Stress and Your Kids

Stress has gotten a bad name.

Stress has become a buzzword in this country.  People complain of "being stressed" on the job and at home.  They speak in a general manner of the stress of everyday life as it involves work, traffic, shopping, kids, and money among the many hassles they experience.  All this talk of stress as though it were an unequivocally bad thing overlooks the positive aspects of stress.

The stress that we experience as we go through our lives is of two types:  chronic, unrelenting demand or acute, short-lived stress.  It is the first type that has negative effects for people.  Long-term, unremitting stress adversely affects our health in physical, emotional, and psychological ways.  Acute stress, however, that flows from the situations that arise in all of our lives is inescapable and not damaging.

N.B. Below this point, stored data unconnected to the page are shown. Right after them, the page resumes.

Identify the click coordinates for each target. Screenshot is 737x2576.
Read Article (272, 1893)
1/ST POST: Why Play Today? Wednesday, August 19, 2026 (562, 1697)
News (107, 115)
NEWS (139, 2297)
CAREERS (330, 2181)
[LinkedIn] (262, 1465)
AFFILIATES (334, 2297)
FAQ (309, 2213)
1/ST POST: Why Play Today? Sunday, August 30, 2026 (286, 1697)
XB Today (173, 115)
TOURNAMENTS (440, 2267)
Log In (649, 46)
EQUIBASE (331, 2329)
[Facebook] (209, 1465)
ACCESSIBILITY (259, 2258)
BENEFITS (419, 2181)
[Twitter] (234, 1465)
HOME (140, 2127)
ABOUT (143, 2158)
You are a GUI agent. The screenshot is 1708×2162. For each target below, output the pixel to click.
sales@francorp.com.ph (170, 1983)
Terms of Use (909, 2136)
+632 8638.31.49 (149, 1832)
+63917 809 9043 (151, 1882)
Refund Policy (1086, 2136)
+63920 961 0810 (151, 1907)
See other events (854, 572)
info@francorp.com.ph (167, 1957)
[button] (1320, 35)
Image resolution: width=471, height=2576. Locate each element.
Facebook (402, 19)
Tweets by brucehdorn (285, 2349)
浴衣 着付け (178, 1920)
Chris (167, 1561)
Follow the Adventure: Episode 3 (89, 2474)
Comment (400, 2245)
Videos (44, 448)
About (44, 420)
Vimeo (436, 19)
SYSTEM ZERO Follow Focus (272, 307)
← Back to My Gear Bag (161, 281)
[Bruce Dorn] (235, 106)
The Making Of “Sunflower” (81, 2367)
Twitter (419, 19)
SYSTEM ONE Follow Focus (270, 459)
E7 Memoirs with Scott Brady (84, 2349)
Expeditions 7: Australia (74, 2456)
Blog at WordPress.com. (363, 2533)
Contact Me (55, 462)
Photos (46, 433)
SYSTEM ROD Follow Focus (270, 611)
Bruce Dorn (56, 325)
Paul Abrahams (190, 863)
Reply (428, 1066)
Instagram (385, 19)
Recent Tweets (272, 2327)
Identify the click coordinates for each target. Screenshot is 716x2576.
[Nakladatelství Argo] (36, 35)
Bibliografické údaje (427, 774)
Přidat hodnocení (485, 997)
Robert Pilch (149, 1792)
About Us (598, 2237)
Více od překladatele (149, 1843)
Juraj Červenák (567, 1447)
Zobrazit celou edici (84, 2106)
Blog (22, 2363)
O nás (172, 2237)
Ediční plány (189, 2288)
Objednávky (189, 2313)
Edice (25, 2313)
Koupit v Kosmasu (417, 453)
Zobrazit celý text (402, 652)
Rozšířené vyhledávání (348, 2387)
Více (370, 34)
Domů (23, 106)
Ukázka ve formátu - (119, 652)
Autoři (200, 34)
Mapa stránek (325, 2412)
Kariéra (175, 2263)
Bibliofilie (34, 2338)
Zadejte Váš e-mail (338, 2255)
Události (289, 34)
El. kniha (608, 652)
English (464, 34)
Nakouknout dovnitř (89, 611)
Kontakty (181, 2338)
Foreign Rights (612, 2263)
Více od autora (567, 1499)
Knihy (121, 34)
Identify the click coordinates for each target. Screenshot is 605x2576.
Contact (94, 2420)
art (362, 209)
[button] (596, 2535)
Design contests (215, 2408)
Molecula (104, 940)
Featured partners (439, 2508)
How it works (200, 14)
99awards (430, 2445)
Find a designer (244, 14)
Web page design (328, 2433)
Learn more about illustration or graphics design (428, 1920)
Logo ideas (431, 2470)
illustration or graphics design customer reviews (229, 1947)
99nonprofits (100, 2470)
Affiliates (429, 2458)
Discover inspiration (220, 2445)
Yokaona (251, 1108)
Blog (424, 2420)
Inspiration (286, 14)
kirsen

When it comes to your children, the goal is not to have them avoid stress.  Learning to problem-solve their way through the demands and stresses of daily living is one of life's great lessons.  Your goal should be to help them learn to manage the stress so that they may gain the satisfaction and sense of self-worth that comes from successfully meeting and overcoming adversity. 

Here is one way to accomplish this:  see to it that your kids are regularly stressed physically.  The physiological reactions to physical exertion--rapid breathing, accelerated heart rate, perspiring--precisely mimic the reactions to psychological stressors.  So experiencing physical stress through exercise or mowing the lawn or riding their bike to school amounts to rehearsal for handling psychological stress.

Completing a difficult homework assignment with strict time demands will stress your children, but in a good way.  They will learn how to attack a problem, persevere through frustration, manage time, and feel a sense of satisfaction at a job well-done once the assignment is finished.

So, stress is not to be avoided.  Rather, give your children the opportunity to learn that they can make it through stressful times by addressing the stressor and, with the support of their parents and others, meet the challenge.